(1.) Sahoo, the appellant, is a resident of Pachperwa in the District of Gonda. He has two sons, Badri and Kirpa Shankar. He lost his wife years ago. His eldest son, Badri, married one Sunderpatti, Badri was employed in Lucknow, and his wife was residing with his father. It is said that Sunderpatti developed illicit intimacy with Sahoo; but there were incessant quarrels between them. On August 12, 1963, during one of those quarrels, Sunderpatti ran away to the house of one Mohammed Abdullah, a neighbour of theirs. The appellant brought her back, and after some wordy altercation between them they slept in the only room of their house. The only other inmate of the house was the appellant's second son, Kirpa Shankar, a lad of about 8 years. On the morning of August 13, 1963, Sunderpatti was found with serious injuries in the room of the house where she was sleeping and the appellant was not in the house. Sunderpatti was admitted in the Sadar Hospital, Gonda, at 5.25 p.m. on that day and she died on August 26, 1963 at 3 p.m. Sahoo was sent up for trial before the Court of Sessions, Gonda, on a charge under S. 302 of the Indian Penal Code.

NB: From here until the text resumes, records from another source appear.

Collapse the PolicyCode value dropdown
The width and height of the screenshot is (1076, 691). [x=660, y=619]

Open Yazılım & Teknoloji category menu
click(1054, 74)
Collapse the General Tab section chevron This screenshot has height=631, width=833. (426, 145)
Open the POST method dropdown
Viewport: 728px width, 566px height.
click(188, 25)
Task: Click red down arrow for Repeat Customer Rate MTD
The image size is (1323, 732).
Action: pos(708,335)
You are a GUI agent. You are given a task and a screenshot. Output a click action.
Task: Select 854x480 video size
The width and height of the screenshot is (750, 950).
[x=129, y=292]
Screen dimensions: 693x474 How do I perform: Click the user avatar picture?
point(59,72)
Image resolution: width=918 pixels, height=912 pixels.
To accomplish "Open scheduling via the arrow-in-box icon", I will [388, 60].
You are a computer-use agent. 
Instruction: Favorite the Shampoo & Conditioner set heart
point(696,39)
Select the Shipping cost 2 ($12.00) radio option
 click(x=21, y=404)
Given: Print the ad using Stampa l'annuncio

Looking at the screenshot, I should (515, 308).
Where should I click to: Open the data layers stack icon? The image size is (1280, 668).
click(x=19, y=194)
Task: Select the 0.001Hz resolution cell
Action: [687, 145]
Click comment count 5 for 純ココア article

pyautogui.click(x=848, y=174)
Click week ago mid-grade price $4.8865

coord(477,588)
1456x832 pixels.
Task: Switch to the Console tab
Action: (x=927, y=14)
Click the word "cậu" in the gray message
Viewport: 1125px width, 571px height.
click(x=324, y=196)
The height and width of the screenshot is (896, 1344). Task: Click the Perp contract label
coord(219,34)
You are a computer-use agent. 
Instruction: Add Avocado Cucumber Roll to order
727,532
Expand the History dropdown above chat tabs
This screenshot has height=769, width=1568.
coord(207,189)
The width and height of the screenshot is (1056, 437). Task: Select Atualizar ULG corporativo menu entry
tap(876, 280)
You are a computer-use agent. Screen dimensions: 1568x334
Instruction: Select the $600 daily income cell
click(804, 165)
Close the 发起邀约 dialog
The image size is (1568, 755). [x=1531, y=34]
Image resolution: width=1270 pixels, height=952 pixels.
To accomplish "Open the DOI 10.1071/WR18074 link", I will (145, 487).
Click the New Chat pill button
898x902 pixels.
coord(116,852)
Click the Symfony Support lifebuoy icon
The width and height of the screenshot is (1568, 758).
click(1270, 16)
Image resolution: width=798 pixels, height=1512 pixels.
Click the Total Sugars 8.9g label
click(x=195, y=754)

(2.) The learned Sessions Judge, on a consideration of the entire evidence came to the conclusion that Sahoo killed Sunderpatti. On that finding, he convicted the accused under S. 302 of the Indian Penal Code and sentenced him to death. On appeal, a Division Bench of the High Court at Allahabad confirmed both the conviction and the sentence. Hence the appeal.
(3.) Except for an extra-judicial confession, the entire evidence in the case is circumstantial. Before we advert to the arguments advanced in the appeal it will be convenient to narrate the circumstances found by the High Court, which are as follows:(1) The accused had illicit connections with the deceased; (2) the deceased and the accused had some quarrel on the Janmashtami day in the evening and the deceased has to be persuaded through the influence of their neighbours. Mohammed Abdullah and his womenfolk, to go back to the house of the accused; (3) the deceased was seen in the company of the accused for the last time when she was alive; (4) during the fateful night 3 persons, namely, the accused, the deceased and the accused's second son. Kirpa Shankar (page No. W. 17), slept in the room inside the house; (5) on the early morning of next day, P. W.17 was asked by his father to go out to attend to calls of nature, and when he came back to the varandah of the house he heard some gurgling sound, and he saw his father going out of the house murmuring something; and (6) P. Ws. 9, 11, 13 and 15 saw the acceesed going out of the house at about 6 a.m. on that day soliloquying that he had finished Sunderpatti and thereby finished the daily quarrels.